About this Analysis

This interactive dashboard accompanies a study exploring the spatial dimensions of local news coverage. We present the results of 25 clustering experiments applied to a set of spatial features derived from the locations mentioned in three continuous years (2020-2022) of news from 358 subnational media outlets from the UK. Each experiment represents a different configuration of input features and clustering algorithms (e.g., k-means, HDBSCAN), and aims to identify distinct types of local news outlets based on the spatial patterns of their reported locations.

Selected Experiment: Minimal Features + K-means

For the main study findings, we selected the 'Minimal - kmeans' experiment, which applies k-means clustering to a reduced set of minimally correlated spatial features. This configuration was chosen for its optimal balance between statistical quality and analytical interpretability. While other experiments achieved higher silhouette scores (particularly DIANA clustering with PCA-reduced features), they often produced severely imbalanced cluster solutions with most outlets concentrated in single dominant groups, limiting their analytical utility.

The minimal feature approach addresses multicollinearity issues inherent in spatial data while preserving the substantive meaning of geographic coverage patterns. This method successfully identified six distinct outlet typologies spanning five orders of magnitude in coverage area: Hyperlocal, Local-Regional, Rural, Metropolitan, Sub-Regional, and National outlets. The k-means algorithm's centroid-based approach proved particularly suitable for capturing the hierarchical nature of spatial news organization, from neighborhood-focused hyperlocals (∼33 km²) to national broadcasters (∼79,000 km²).

Interactive Features

Users can:

  • Select and explore different experiments, comparing PCA-based and feature-based visualisations of the cluster structure.
  • Inspect cluster profiles, showing aggregate feature statistics for each group.
  • Browse cluster members, filtering by individual outlet names.
  • View feature distributions, to assess the variability of spatial indicators within and across clusters.

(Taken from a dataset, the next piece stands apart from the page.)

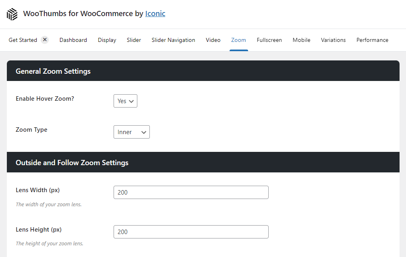
Task: Select the Zoom tab
Action: coord(238,40)
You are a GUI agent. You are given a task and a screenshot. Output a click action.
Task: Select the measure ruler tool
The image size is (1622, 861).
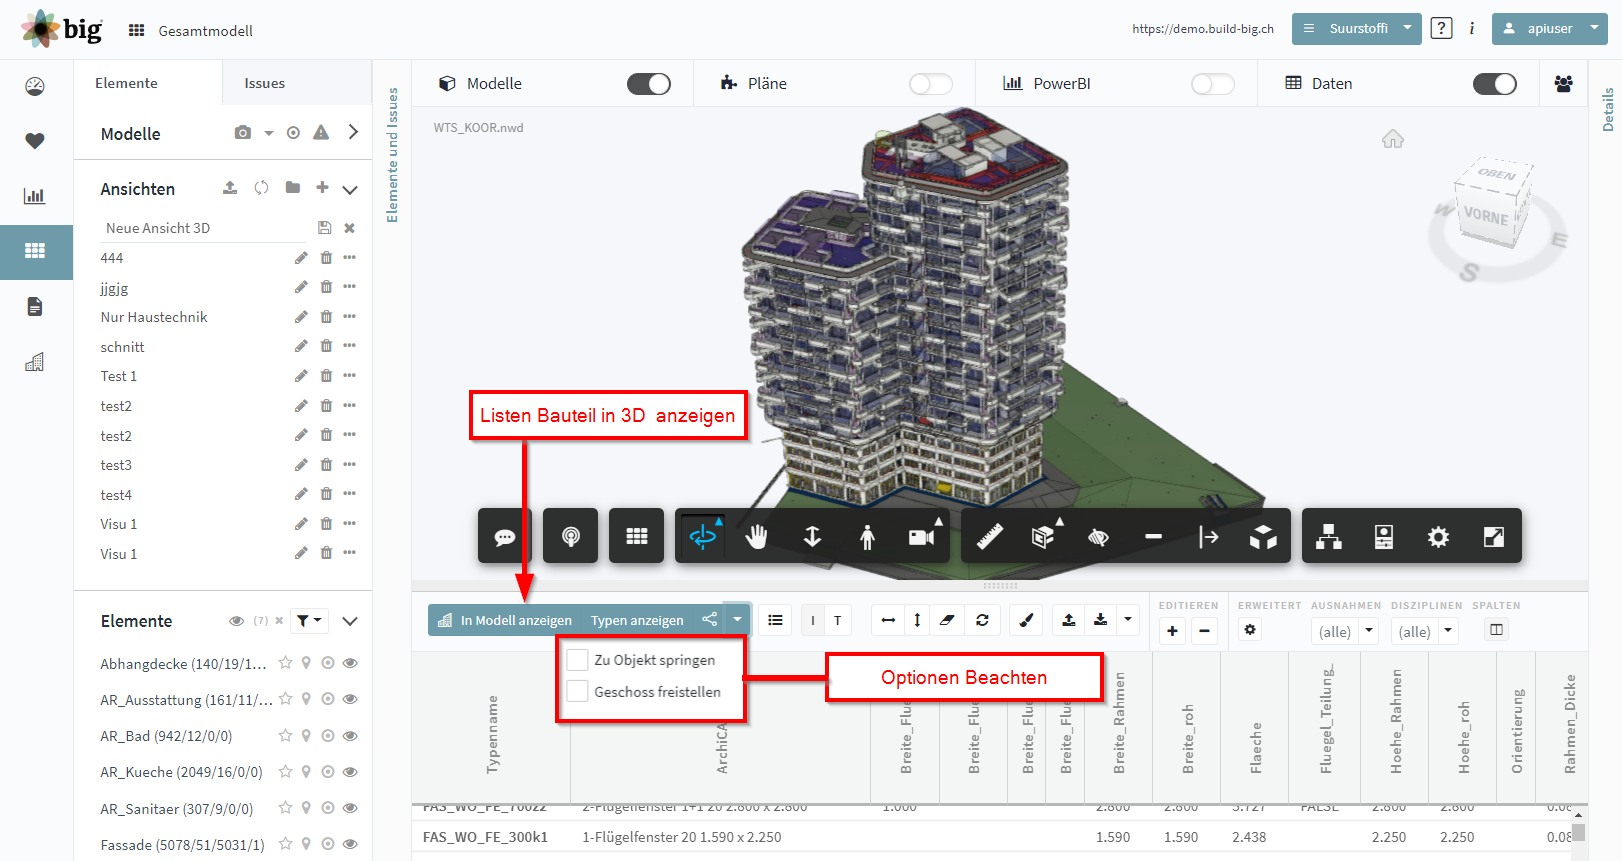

This tool is designed to support transparency and interpretation in computational analyses of local media, offering researchers a way to investigate emergent patterns without enforcing a predefined typology. By comparing across experiments, users can assess the robustness of clustering solutions and understand how methodological choices influence the identification of media outlet spatial typologies.

Experiment Comparison

This table shows the performance metrics for all 25 clustering experiments conducted in the study.

Select an Experiment

Click on a cell in the table below to select an experiment:


PCA Feature Contributions

Cluster Characteristics
Distribution of Features by Cluster

Clustering Approach

This app presents the results of clustering experiments applied to UK local news outlets. Each experiment groups outlets based on spatial characteristics of their coverage, derived from place mentions in news content.

Input Variables

  • Area: Total area covered by outlet's reported locations (sq km).
  • Radius: Average radius of coverage.
  • Districts: Number of unique local authority districts mentioned.
  • Entropy: Distributional uniformity of location mentions.
  • Gini: Spatial inequality index.
  • Moran's I: Spatial autocorrelation of coverage.
  • DistCV: Coefficient of variation in distances between locations.
  • Pct10km: Percentage of mentions within 10 km of outlet centroid.

Clustering Algorithms

  • K-means: Partitions outlets into clusters by minimizing within-cluster variance.
  • Agglomerative Hierarchical: Builds a tree of clusters using bottom-up merging.
  • Diana: A divisive hierarchical method starting with one large cluster split recursively.
  • HDBSCAN: A density-based clustering method that detects clusters of varying shapes and densities, and can identify outliers.

Experimental Design

Each experiment represents a unique combination of input variables and clustering algorithms, optionally preceded by PCA for dimensionality reduction. The goal is to explore how varying these conditions affects the structure of resulting clusters.